Prima ancora che dai trofei e dall’appeal mediatico, Barcellona ed Espanyol si sono differenziati sin dall’inizio per il diverso approccio alla questione catalana. Nel 1918 le rivendicazioni autonomiste della regione subirono un forte impulso grazie al famoso discorso pronunciato dal presidente degli Stati Uniti Woodrow Wilson sul principio di autodeterminazione dei popoli. Membri del Barcellona – croce di St Jordi e strisce giallo-rosse, i colori della Catalogna, nel proprio logo - furono tra i principali promotori di una petizione al governo spagnolo a favore dell’autonomia.

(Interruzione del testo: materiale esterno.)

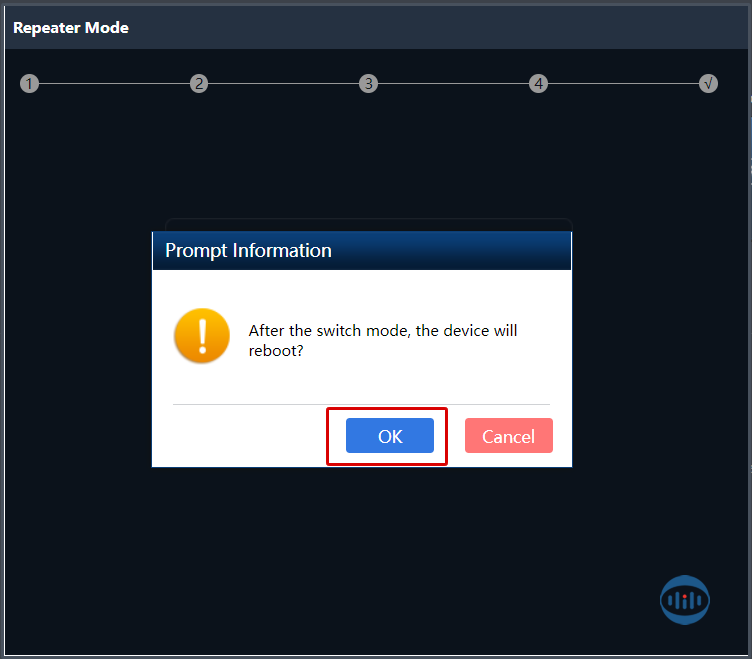Go to step 4 circle indicator

[539, 84]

L’Espanyol – la corona della monarchia come simbolo - replicò con una contro-petizione, e parte dei propri tifosi andarono ad ingrossare le fila della Peña Iberica, un gruppo di vigilantes che girava per la città alla caccia di secessionisti da “riconvertire”. Scontata la successiva adesione di questo gruppo di galantuomini ai falangisti ed alle armate di Franco durante la guerra civile. Al momento della sua fondazione, avvenuta un anno dopo rispetto a quella del Barcellona, l’Espanyol aveva scelto la parola “Spagnolo” proprio per rimarcare la propria identità nazionale in contrapposizione agli stranieri del Barcellona, il cui padre era lo svizzero Hans Camper – successivamente “catalanizzato” in Joan Gamper. In breve tempo però tale ragione sociale ha assunto una connotazione monarchica e centralista in decisa opposizione agli impulsi autonomisti e repubblicani degli storici rivali.

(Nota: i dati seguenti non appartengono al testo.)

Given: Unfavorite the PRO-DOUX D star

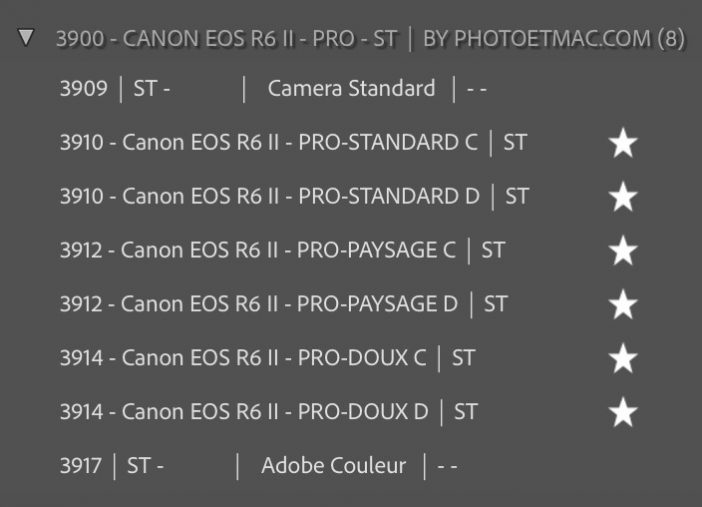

Oggi i tifosi dell’Espanyol sono gli unici in Catalogna a sventolare sugli spalti la bandiera della Spagna. Molti ex-giocatori stranieri del Barcellona sono più catalani degli stessi catalani ex-Espanyol; l’olandese Patrick Kluivert parla fluentemente catalano mentre Raul Tamudo, nato a Barcellona, si esprime solo in spagnolo. Non è però una questione puramente linguistica, bensì socio-culturale. A Barcellona la chiamano tarannà, modo di essere, e si riferisce a quel rapido processo di adattamento che porta ad interiorizzare usi e costumi propri di un luogo in maniera così profonda da trasformare lo straniero in una sorta di cittadino onorario. Gli esempi si sprecano, basta pensare a gente quale Johan Cruijff, Hristo Stoichkov, Laszlo Kubala, Terry Venables (che salutò i tifosi del Barcellona in catalano durante il suo primo allenamento), Vic Buckingham, Gary Lineker. Non fanno parte dell’elenco invece fuoriclasse quali Diego Armando Maradona e Ronaldo, perché non bastano qualità straordinarie in campo per entrare nell’olimpo del barcellonismo. Maradona passava troppo tempo in Argentina, mentre a Ronaldo interessava solo un contratto più remunerativo. Entrambi hanno giocato nel Barcellona, nessuno dei due ha “vissuto” Barcellona. A partire dalla metà degli anni Novanta però anche l’Espanyol ha intrapreso un timido processo di “catalanizzazione”. Nel 1995 la denominazione del club è stata mutata da Real Club Deportivo Español (in spagnolo) in Real Club Deportiu Espanyol de Barcelona (in catalano). Sotto la guida del presidente Daniel Sanchez Libre il catalano è diventata la lingua principale delle pubblicazioni ufficiali del club, dai libri alle brochure fino al sito internet. La società ha inoltre preso le distanze dalle Brigadas Blanquiazules, la frangia più destrorsa e violenta del tifo organizzato di casa Espanyol; svastiche, fischi ai giocatori di colore (anche ai propri, vedi il portiere Kameni), striscioni contro lo statuto della Comunità autonoma di Catalogna. Il club ha detto basta, rivolgendo le proprie attenzioni sulla Curva Jove, ovvero il lato apolitico e anti-violento della tifoseria organizzata bianco-blu. Non aveva invece avuto seguito, a conferma della complessità della fase di transizione, l’idea di Sanchez Libre di aderire alla campagna a favore della creazione di una nazionale catalana lanciata dal Barcellona nel 1999; il consiglio direttivo dell’Espanyol ha bocciato la proposta.